I held up a hand to silence him. ‘I’m not surprised this has affected you. It would take a man without a heart not to react to this …’

He gulped. ‘That boy there – the second smallest one – I knew him, I am sure. I helped to train him when he first arrived. He was going to be page, but in the end they made him kitchen-boy. His name’s Pauvrissimus. I recognise him from that scar there on his arm where he tripped and fell into the brazier one day.’ He seemed to feel that he was showing disrespect, so he put one still-shaking hand against the wall and pulled himself upright. ‘And that big, hulking one beside him, I am almost sure, is the second-ranking cook who used to do the baking for the house.’

I nodded.
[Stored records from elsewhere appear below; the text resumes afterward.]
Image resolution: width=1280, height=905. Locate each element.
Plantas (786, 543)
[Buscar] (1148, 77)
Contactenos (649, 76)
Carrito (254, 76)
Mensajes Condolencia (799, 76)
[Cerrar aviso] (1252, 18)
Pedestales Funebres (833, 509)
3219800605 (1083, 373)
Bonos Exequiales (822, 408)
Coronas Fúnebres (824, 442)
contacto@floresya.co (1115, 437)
I had forgotten that these people would be personally known to my red-headed slave. ‘I’m sorry you had to find this on your own,’ I said. ‘What made you come into the orchard anyway?’

‘I’d already done as the young master said – looked into the slave quarters and all the other outbuildings and sheds. But there wasn’t anyone …’ he tailed off incoherently, gazing at me with a supplicating look upon his face.

I tried to help him. ‘So you decided to come and have a look round the estate?’

Another anguished glance. ‘Well, not exactly that. You see, I noticed that the egg basket was gone …’

I found that I was staring at him. So was Junio. ‘The egg basket?’ I echoed.

He nodded. ‘The basket that’s used for collecting the eggs. It hangs on the wall inside the servants’ sleeping-room – at least, that’s where it was kept when I belonged to Marcus.’ It was the first long utterance he had managed since we’d found him here.

‘It was clever of you to have noticed it was gone,’ I said gently. ‘I certainly hadn’t noticed it myself.’ Although, now he mentioned it, I had a recollection of an empty hook beside the door and a faint mark on the wall where something had once hung.

Minimus was still gasping, but I’d encouraged him. ‘Pauvrissimus used to take it out to get the eggs first thing in the morning.’ He glanced at the headless corpses, and glanced away again. ‘Well, I thought that’s what he’d done. You wouldn’t take the basket if you weren’t collecting eggs. And, since there wasn’t any poultry in the yard, I thought they must have been let out underneath the trees to scratch for worms and things – that’s what they always used to do when I was here – though it’s a bit early in the season. I know the chickens that you keep at home aren’t really laying yet. But Marcus breeds several var-ieties of hens, as well as ducks and geese – on purpose to get eggs as long as possible. So I came into the orchard …’ He shook his head again. ‘Poor Pauvrissimus! Who did this awful thing? And what’s happened to their heads?’

‘I don’t know,’ I told him. ‘But I’m anxious to find out. I’ll discover who did this to your friend, I promise you. And if you can bear to look again at the other bodies, it is even possible that you can help.’

‘Me?’ Minimus turned a chalk-white face to me. ‘If it will help to catch the killer, I’d do a great deal more than that.’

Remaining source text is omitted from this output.